Now, the farmer in this example will never, ever, under any circumstances buy turnips this year as he already has all the turnips he could possibly want. The farmer wants to buy tools, animals, etc. to run his farm and also clothing etc. to make his life more enjoyable. All of the clothiers, toolmakers, etc. are not represented in games such as Civilization because that would be both way too tedious and probably far too complex for even the DoD computers to run.

Still, a single city could perform the first 3 transactions (getting to the warehouse) and then the guy with the warehouse could sell the turnips in open market in the same city to which Silk had brought them. If I understand the system that you proposed (i.e. UET) then this would have the effect of producing only warehouses of food that must be sold to another city. The problem I have is this: why would another city buy my food if they already produce as much as they need?

I suppose that one could assume that the particular types of food produced in each city are different (corn in one city, turnips in another, etc) but this hardly seems like a means of generating a flourishing trade network. If I am a farmer, getting garden veggies may be nice, but I would prefer boots and maybe a horse to pull a plow which I also need to buy. These goods would be produced in any ancient city, independent of whether or not they knew of another large ancient city (the horse might not be available, but then I want to hire some landless peasants and make them pull the plow! :D )
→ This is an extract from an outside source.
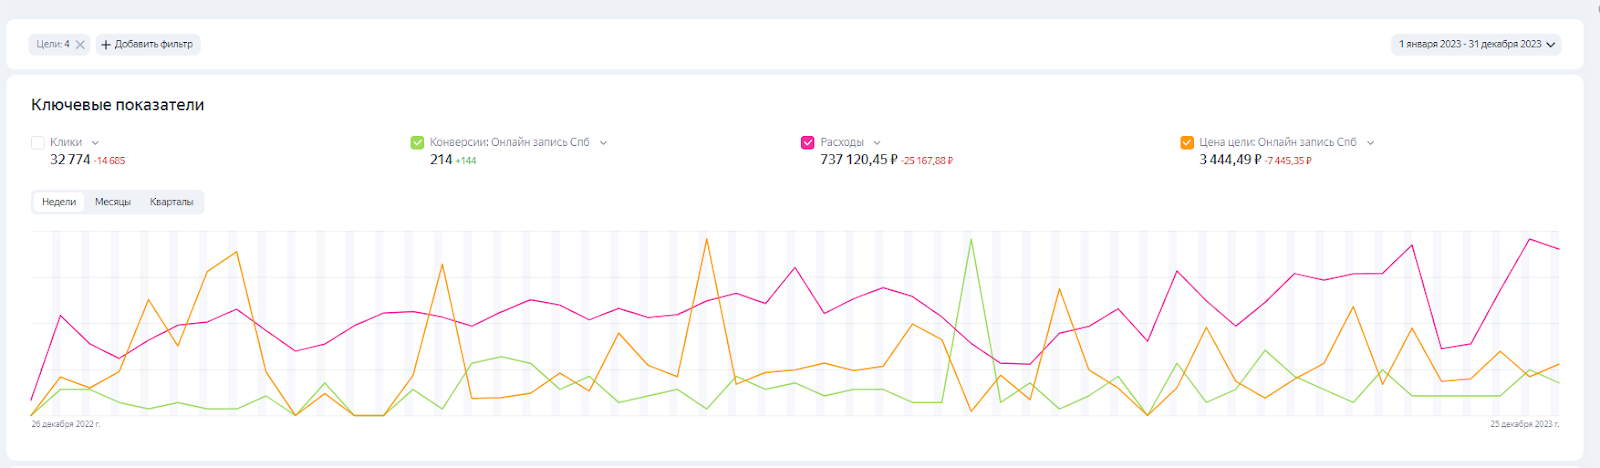
Task: Toggle the orange Цена цели checkbox
Action: [x=1187, y=143]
Why would a city not produce monetary commerce until after it had established trade with another city. This is the part that really confuses me? Additionally, selling food to a city that produces a lot of food seems to violate the principle of Demand that I remember from my Macroeconomics class 20 years ago. :confused: :confused:
 
I think the best way to solve this discussion is to simply leave commodities, in civ4, as purely abstract-as they have been in civs 1 to 3! Basically food is food and shields are shields. Within a nation, the value of commodity trading should be based simply on distance and relative wealth factors. That is to say, a poor city will pay less for commodities than a wealthy city but, by the same token, they will get less for commodities they sell. If, however, the city is FAR from the capital-then the value placed on their commodities will be greatly increased. The flip side is that they have to PAY more for any commodities they recieve. Think of it this way, pineapples and silks were incredibly valueable to the Europeans-not because they were inherently valuable, neccessarily, but because they came from distant lands and were somehow.....EXOTIC ;)! Same with tea!
The only exception I would make to this level of abstraction is in relation to Trade-Peror's idea for turning some shields into 'Consumer Goods'. In trade terms, these shields would have a slightly greater value than 'mere production shields'.
Anyway, thats just how I see it!

Yours,
Aussie_Lurker.
 
@rcoutme:
Sorry, it is late for me now and I will have to be brief, so please ask me to clarify later!
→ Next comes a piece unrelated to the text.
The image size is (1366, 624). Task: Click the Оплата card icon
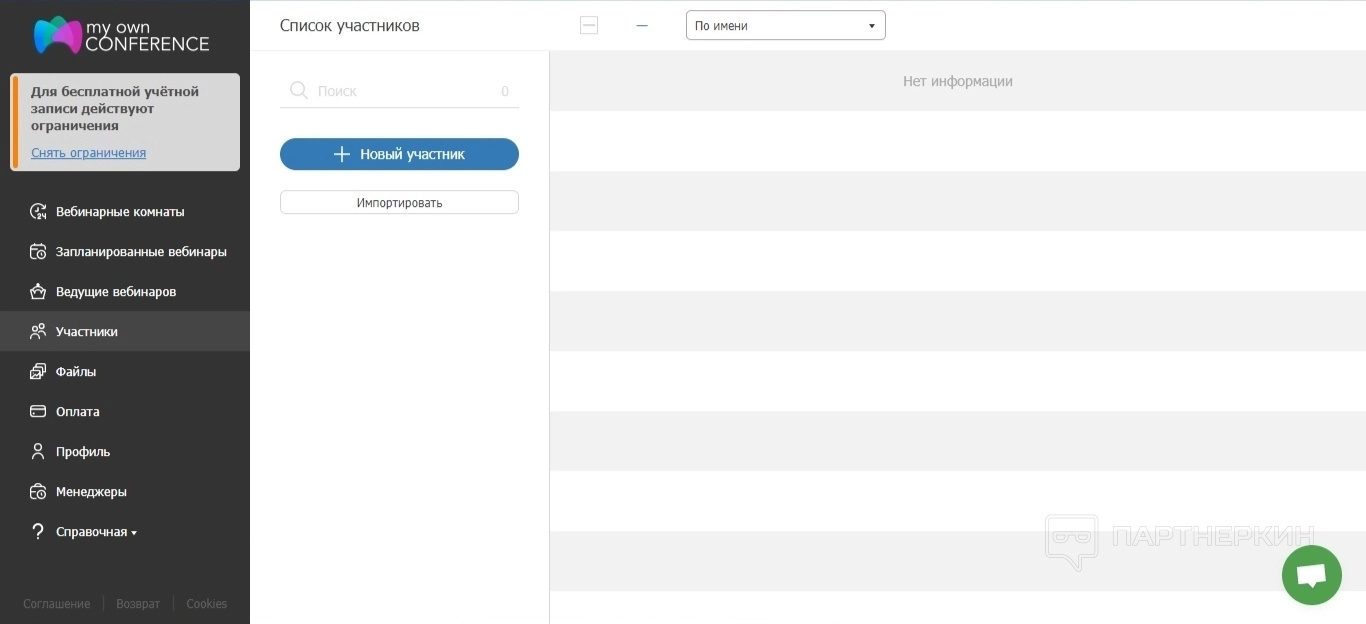pos(38,411)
City C does have the food it needs--in the form of cows. Let us say 5 cows, for example. If these 5 cows are sold, however, City C may earn enough money to buy 7 food. Since 1 cow has the effect of 1 food for growth purposes, this transaction will boost City C's growth rate since it will now have 7 food, rather than 5 (in the form of cows).

As for your example, sorry I do not have time right now to be specific, but I will address the main issue. WHAT determines the amount of silver each party is willing to pay? In the end, does the city as a whole still have the same amount of money? Also, a city would NOT buy food from another city if the first city produced enough (i.e. the same amount or more) food. Notice that it is rare to have every city produce exactly the same amount of food, for population growth will usually throw any such equilibrium out of kilter.

As for selling various products, consider that it is the "general population" that makes the purchases, not necessarily only farmers.

By the way, it DOES violate the laws of demand for a city to sell food to a city that is producing a lot of food--but if the types of food are different, then we are talking about different commodities, and such a demand should make sense.

Again, sorry for such brief answers...I must go to sleep now...but I would be glad to clarify if you would like me to do so later.
 
:thanx: I think I am starting to understand. Basically, you are saying that the stuff gets bought by other cities because it can. Thus, cities are assumed to be making stuff that other cities want. Until another city wants it, it is only potential wealth. Once another city wants it, it is traded and can become "actualized" wealth. Is this what you mean?

:band:
 
OK, my $0.02c worth. I'd be glad to hear what you think Trade-Peror and Rcoutme :)!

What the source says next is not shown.